The credibility of the US as a world leader has been questioned in view of Washington’s alleged mishandling of the Syrian civil war; the delayed response to the threat posed by the Islamic State (IS); the lack of satisfactory steps to re-establish order in the post-Gaddafi Libya; and the inability to arrive at an agreeable solution to the Iranian nuclear issue.
Critics have pointed to the US’ hasty withdrawal from Iraq before restoration of socio-political stability and its planned exit from Afghanistan despite the resurgence of the Taliban as indicative of the US’ diminished ability and willingness to sustain its hegemonic world order. While some argue that the US is on the march to become-energy independent and hence cares little about the West Asian muddle, the region remains critical to global energy security. Can the US economy sustain itself, if there is instability in the global energy market?

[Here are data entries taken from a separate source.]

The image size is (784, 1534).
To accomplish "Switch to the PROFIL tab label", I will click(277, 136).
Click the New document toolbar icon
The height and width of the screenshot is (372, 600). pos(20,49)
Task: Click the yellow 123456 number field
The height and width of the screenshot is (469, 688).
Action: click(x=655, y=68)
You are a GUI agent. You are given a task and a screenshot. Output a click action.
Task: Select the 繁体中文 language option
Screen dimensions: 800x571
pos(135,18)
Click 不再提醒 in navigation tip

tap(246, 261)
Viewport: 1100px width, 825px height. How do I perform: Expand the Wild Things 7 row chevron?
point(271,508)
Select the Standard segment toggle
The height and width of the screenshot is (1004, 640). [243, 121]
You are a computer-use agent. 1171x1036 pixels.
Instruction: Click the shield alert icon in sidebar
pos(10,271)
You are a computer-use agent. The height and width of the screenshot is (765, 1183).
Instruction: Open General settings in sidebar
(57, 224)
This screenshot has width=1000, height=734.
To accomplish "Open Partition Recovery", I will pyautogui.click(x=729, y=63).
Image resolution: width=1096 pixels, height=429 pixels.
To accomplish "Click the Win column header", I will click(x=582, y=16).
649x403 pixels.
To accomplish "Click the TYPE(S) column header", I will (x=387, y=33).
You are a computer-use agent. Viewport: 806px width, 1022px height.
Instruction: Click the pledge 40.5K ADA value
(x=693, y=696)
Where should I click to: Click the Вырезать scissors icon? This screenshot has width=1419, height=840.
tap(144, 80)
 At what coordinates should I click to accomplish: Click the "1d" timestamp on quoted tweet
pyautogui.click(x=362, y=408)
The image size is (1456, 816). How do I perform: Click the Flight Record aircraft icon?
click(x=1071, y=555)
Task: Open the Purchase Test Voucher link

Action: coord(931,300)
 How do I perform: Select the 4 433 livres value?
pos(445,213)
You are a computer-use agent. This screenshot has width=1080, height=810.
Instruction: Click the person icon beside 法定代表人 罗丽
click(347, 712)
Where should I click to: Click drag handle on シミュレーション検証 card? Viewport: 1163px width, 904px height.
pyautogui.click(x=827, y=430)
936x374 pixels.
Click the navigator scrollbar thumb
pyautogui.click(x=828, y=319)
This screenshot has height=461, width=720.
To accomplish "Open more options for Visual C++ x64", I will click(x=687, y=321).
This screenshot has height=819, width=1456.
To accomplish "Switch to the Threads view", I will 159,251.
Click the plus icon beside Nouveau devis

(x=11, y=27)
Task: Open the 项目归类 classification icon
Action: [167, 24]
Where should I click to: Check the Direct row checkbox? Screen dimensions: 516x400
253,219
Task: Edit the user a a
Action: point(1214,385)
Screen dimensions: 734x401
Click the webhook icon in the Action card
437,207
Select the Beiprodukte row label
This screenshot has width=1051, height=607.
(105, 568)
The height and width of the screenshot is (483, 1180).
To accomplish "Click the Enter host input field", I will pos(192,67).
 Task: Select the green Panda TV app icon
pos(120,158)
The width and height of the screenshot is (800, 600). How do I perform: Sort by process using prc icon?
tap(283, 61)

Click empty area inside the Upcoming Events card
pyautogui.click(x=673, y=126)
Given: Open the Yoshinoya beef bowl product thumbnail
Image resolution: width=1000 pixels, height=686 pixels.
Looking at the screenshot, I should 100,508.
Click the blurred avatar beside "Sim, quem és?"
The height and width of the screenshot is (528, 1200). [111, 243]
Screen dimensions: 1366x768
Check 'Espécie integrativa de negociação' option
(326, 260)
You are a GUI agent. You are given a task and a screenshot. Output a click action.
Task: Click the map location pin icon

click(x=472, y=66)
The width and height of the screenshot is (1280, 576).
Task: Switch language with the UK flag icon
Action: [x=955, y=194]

The US’ recent decision to seek NATO assistance in addressing the threat from the IS is but one among several examples that testify the US’ declining power to maintain world order on its own. There was little doubt that the US dominated the NATO during the Cold War. However, this domination ended after the collapse of the Soviet Union and despite NATO’s geographical expansion.
The support received by the US from NATO in the wake of the 9/11 attacks in 2001 vanished in 2003 when the Bush Administration prepared to militarily intervene in Iraq. In the recent NATO summit in Poland, Obama persuaded some NATO members to expand its activities to other parts of the world with the creation of rapid deployment force. The first such step would be to tackle the terror threat from IS. However, it signifies the US’ weakness than strength in managing the IS threat.
The jerky balance of power in today’s world, however, is more discernible in Europe and the Asia Pacific where the resurgence of Russian power and the emergence of China as a potential global power has put to the test the resilience of the US-led global order. American threats, sanctions, and/or even diplomacy failed to prevent Russia from spreading its control over to Abkhazia and South Ossetia in 2008 and Crimea in 2014. Over the past several months, Ukraine has emerged as a new cold war battleground between the Obama and the Putin administrations.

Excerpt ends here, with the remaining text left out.